Travel by road is very different to travel by footpath. Road users, whether car, motorbike, bicycle or pavement walker, are exposed to air pollution, noise, intensity, litter and high risk of injury.

Footpath walkers, by contrast, follow secret green passages between the roads, over hill and valley, along rivers and streams. Footpaths are the old ways of Britain, and as a Wayfarer you are best served by following these at every opportunity. This unique network of open tracks is wholly free to use, and open 24/7, 365.

Britain’s footpaths are our connection to the ancient lineages of the landscape. That old muddy track by the willows was once been a bustling highway on which Kings and Vagabonds walked. It is easy to take this network of free passage for granted, but visitors from Australia and the USA are constantly amazed at the unparalleled freedom UK footpaths offer.

Plotting a Route

To plot your Wayfaring route, the best bet is usually to use OS (Ordnance Survey) maps, on paper or digital. To browse OS maps for free, use the Bing Maps website (change the scale in the top right). But you cannot plot a route on Bing. To do this, you have to pay for a service.

The tool you would use for Navigation is what you would use to route-plotting a route too. I like the simplicity and ‘you are here’ magic of GPS mapping on a smartphone. For me, Memory Map is the best app for this, for the ease of use of its smartphone app. You cn choose to subscribeOS Maps also have a digital app/ platform, which offers a free trial, and costs a few pounds a month for full time use.

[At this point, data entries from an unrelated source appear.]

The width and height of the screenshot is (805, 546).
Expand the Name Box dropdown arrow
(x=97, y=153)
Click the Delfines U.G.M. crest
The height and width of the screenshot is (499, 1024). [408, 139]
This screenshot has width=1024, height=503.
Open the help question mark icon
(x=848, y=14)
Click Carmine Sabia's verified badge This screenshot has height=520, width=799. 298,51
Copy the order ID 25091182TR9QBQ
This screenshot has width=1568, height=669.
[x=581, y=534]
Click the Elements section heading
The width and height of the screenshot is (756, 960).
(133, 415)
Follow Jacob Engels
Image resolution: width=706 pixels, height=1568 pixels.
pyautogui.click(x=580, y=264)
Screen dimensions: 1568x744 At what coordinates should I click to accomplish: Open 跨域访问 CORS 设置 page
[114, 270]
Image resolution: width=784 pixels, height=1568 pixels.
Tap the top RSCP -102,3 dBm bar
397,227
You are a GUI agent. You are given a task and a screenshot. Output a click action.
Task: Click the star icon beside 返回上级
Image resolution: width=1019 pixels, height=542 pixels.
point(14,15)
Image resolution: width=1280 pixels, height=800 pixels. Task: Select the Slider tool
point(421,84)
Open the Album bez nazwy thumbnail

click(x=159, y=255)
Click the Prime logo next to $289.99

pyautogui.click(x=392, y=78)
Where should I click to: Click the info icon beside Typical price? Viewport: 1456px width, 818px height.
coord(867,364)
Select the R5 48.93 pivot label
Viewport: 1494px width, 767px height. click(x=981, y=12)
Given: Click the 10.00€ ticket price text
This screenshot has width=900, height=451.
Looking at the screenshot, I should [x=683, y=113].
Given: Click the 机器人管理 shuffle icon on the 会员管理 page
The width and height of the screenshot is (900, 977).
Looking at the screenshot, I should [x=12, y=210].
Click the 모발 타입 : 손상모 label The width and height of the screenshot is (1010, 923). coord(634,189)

You can also use route-making apps which use OpenStreetMap footpath data. This is a user-generated and entirely free dataset of walking paths, and which can be better and worse than OS in different ways at different places. While OS shows the official and definitive public footpaths and bridleways, OSM shows what local people reckon works. You can access the OSM data online for free to plot routes, using websites like FatMap.

One of the best route-planning and navigation apps is UK Map. It costs £7 for the initial download, but has excellent free maps after this, as well as the option to buy OS mapping as required. It also has really good terrain shading and a 3D function that works really well.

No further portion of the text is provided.